Word for word, set down the records and skip each picture.

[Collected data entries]
━━━━━━━━━━

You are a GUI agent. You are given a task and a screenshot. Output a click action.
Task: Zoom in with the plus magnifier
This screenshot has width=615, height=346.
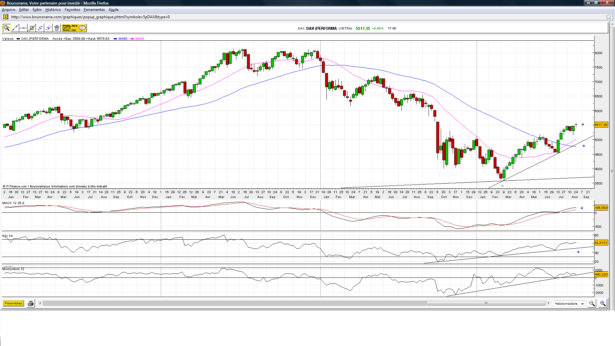point(603,303)
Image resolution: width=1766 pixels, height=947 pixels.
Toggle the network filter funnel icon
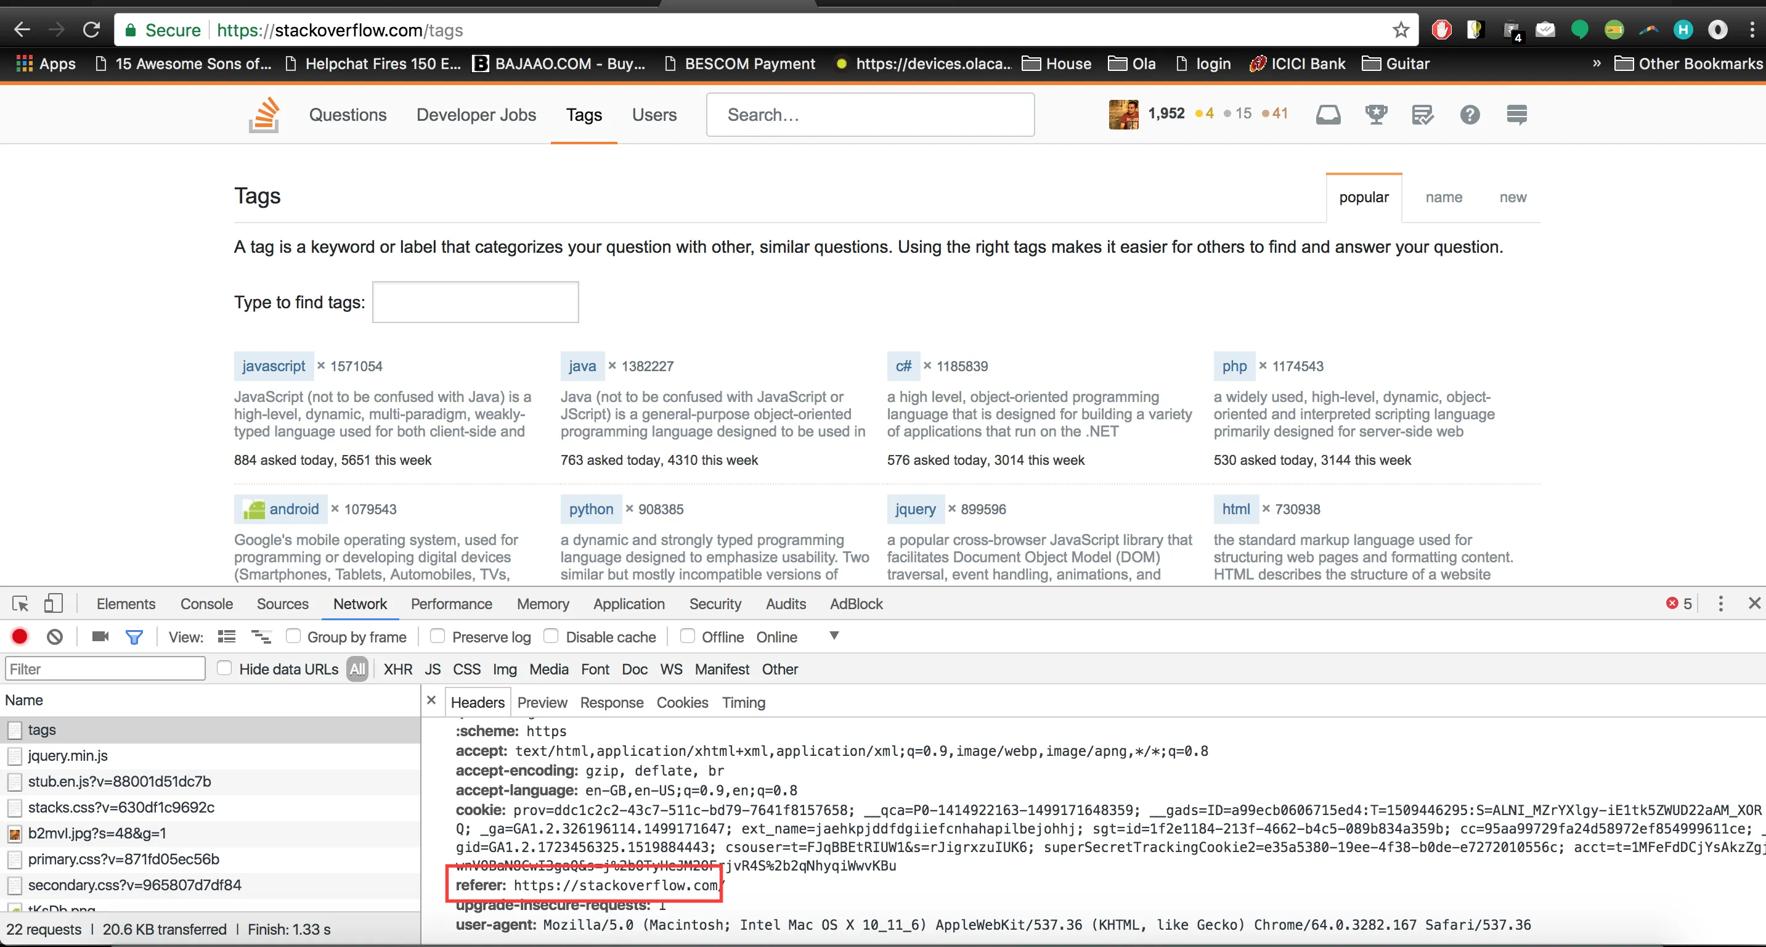click(x=134, y=636)
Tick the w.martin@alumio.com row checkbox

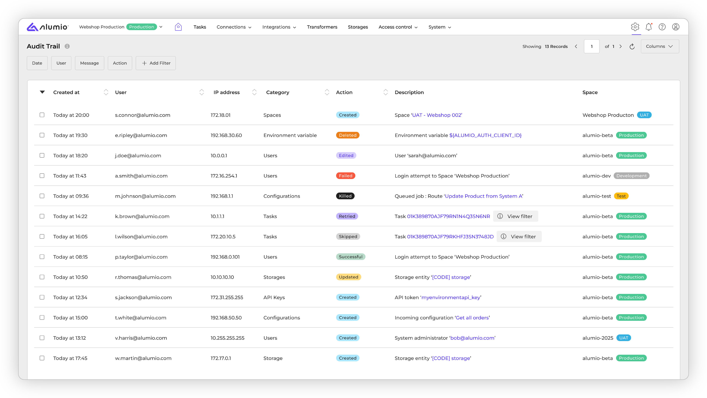(42, 358)
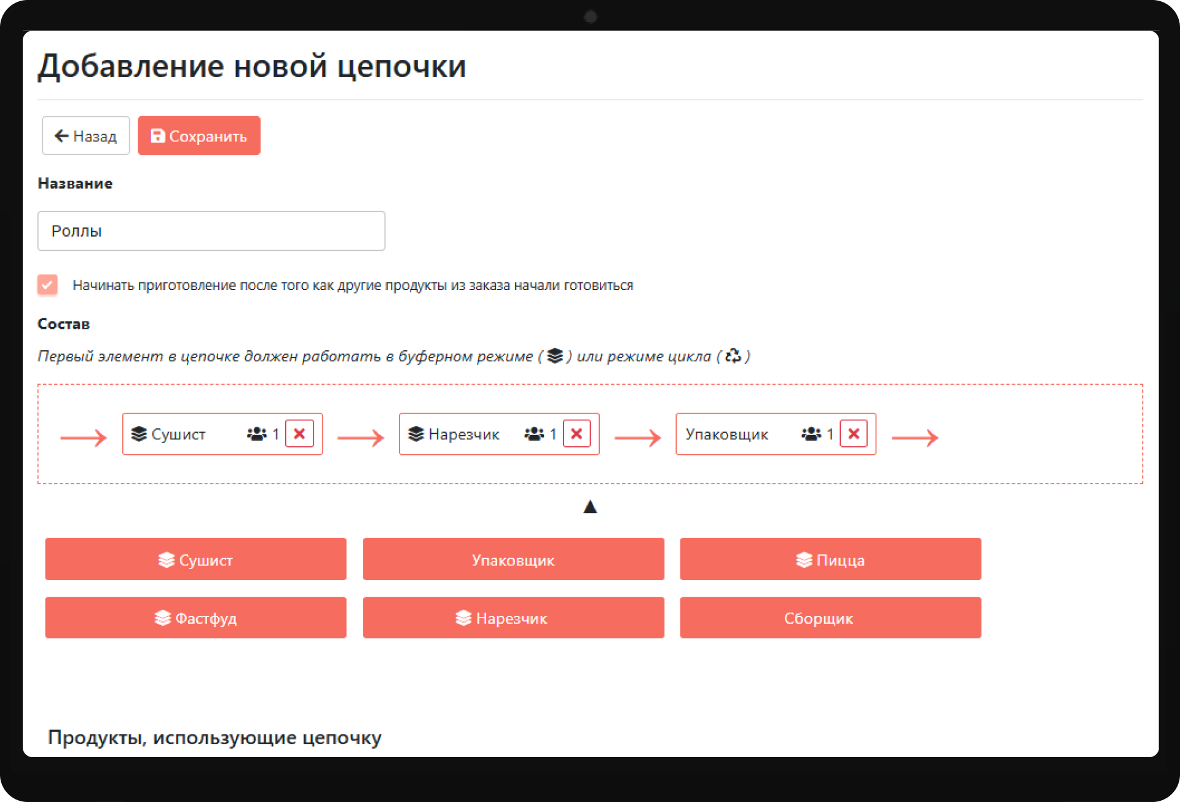The image size is (1180, 802).
Task: Click people icon in Нарезчик chain element
Action: click(x=534, y=434)
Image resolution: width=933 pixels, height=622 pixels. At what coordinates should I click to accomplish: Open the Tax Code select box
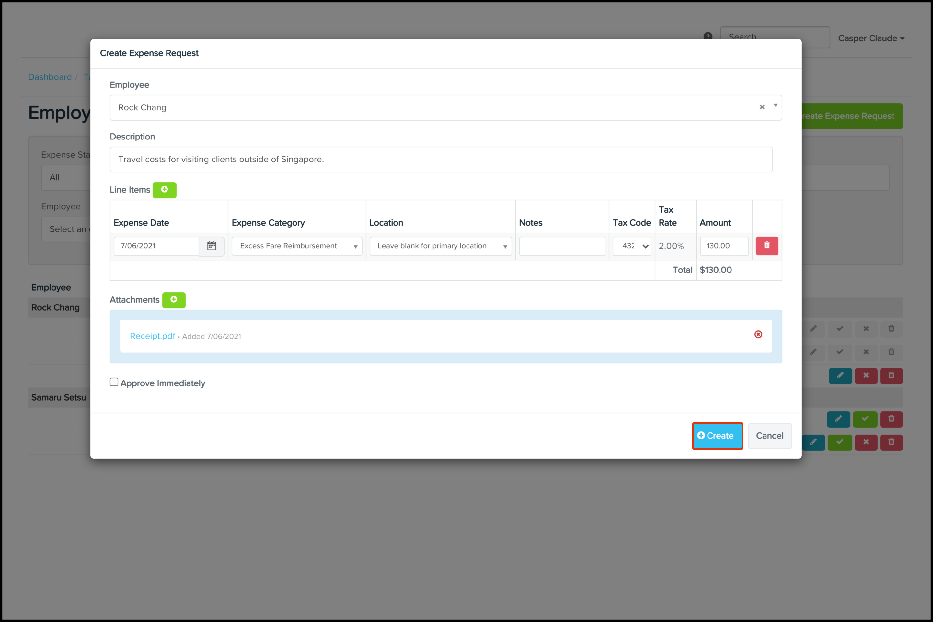click(x=631, y=246)
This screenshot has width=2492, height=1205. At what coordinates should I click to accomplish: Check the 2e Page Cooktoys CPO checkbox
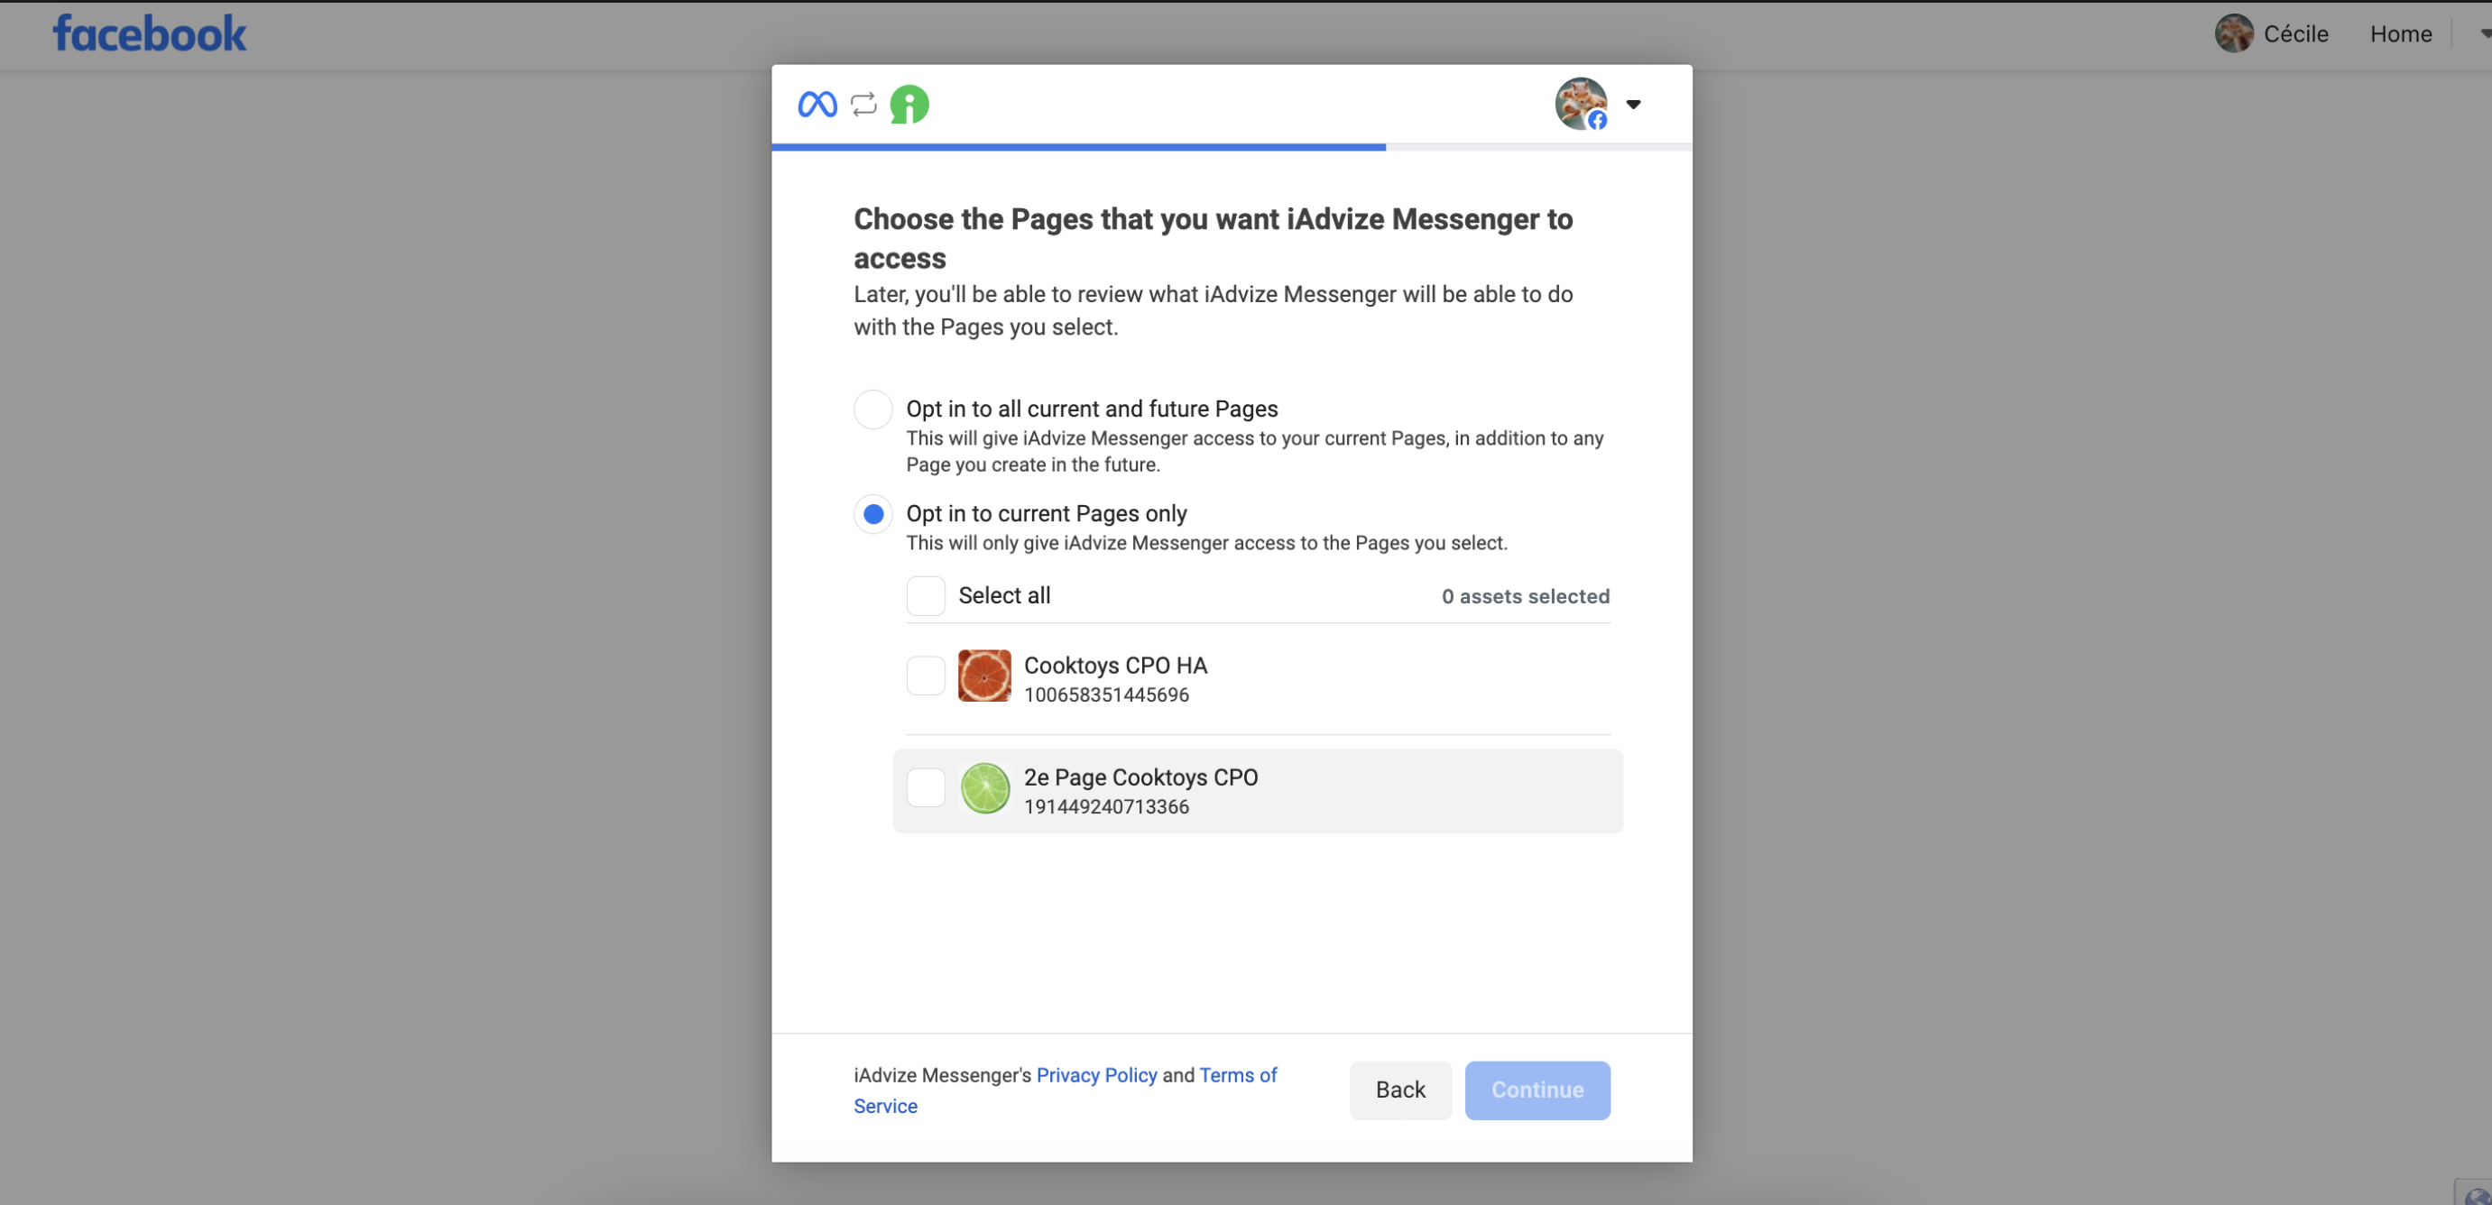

━━━━━━━━━━

SOLUTION FOR THIS PROBLEM:
You are a GUI agent. You are given a task and a screenshot. Output a click action.
Task: Zoom in with the plus magnifier
This screenshot has width=615, height=346.
point(603,303)
Image resolution: width=1766 pixels, height=947 pixels.
Toggle the network filter funnel icon
click(x=134, y=636)
Tick the w.martin@alumio.com row checkbox

(42, 358)
The image size is (1180, 802).
Task: Click people icon in Нарезчик chain element
Action: click(x=534, y=434)
Image resolution: width=933 pixels, height=622 pixels. At what coordinates should I click to accomplish: Open the Tax Code select box
click(x=631, y=246)
This screenshot has width=2492, height=1205. At what coordinates should I click to accomplish: Check the 2e Page Cooktoys CPO checkbox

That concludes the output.